Required work – Return, from the lines below, each one that includes the word "accomplish".

[Opening Data provided section]

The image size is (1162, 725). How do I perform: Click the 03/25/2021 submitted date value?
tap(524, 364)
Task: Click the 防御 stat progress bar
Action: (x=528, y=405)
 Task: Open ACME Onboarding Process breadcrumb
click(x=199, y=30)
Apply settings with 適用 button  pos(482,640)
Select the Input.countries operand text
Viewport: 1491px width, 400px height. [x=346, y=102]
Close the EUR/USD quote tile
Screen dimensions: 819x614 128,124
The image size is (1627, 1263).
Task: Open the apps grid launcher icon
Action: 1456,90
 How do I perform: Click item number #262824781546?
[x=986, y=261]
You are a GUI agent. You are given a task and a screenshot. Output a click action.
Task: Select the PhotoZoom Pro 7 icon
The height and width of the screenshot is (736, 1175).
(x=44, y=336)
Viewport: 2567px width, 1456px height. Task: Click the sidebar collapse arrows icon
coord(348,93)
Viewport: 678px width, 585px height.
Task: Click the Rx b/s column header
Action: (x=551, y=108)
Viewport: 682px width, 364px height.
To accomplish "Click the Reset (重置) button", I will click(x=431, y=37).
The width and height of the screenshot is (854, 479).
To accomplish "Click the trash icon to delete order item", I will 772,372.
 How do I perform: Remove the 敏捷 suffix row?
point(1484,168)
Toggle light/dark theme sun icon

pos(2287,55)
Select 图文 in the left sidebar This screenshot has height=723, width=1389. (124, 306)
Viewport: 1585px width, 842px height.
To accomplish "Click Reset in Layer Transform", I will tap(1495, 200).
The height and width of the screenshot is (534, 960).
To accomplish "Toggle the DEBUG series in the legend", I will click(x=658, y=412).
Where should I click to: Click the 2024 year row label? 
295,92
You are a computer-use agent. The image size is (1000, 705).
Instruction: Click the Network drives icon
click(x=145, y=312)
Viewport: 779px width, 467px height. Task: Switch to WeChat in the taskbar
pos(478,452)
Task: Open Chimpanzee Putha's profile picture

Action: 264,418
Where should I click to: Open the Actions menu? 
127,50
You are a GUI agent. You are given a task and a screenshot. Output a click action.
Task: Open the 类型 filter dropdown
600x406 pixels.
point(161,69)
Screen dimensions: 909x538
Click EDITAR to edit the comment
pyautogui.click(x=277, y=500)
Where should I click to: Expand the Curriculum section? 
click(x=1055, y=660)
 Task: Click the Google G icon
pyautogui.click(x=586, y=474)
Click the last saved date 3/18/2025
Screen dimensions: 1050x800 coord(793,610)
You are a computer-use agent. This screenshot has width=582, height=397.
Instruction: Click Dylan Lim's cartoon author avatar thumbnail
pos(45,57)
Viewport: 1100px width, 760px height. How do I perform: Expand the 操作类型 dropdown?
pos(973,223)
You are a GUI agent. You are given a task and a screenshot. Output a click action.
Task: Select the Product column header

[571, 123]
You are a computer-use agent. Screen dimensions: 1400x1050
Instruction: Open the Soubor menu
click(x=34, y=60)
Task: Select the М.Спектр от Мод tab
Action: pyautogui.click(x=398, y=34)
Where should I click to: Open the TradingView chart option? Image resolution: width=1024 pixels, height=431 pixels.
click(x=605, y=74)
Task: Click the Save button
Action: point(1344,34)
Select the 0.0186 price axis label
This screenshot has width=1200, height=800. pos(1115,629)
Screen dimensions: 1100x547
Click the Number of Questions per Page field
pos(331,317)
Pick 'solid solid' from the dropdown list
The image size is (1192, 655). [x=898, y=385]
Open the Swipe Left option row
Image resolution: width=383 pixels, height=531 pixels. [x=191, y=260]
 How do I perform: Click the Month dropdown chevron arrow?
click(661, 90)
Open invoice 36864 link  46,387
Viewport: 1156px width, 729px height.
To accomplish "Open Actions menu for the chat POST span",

[Closing Data provided section]

Response to the task –
To accomplish "Click the Reset (重置) button", I will click(x=431, y=37).
To accomplish "Click the trash icon to delete order item", I will 772,372.
To accomplish "Click Reset in Layer Transform", I will tap(1495, 200).
To accomplish "Toggle the DEBUG series in the legend", I will click(x=658, y=412).
To accomplish "Open Actions menu for the chat POST span",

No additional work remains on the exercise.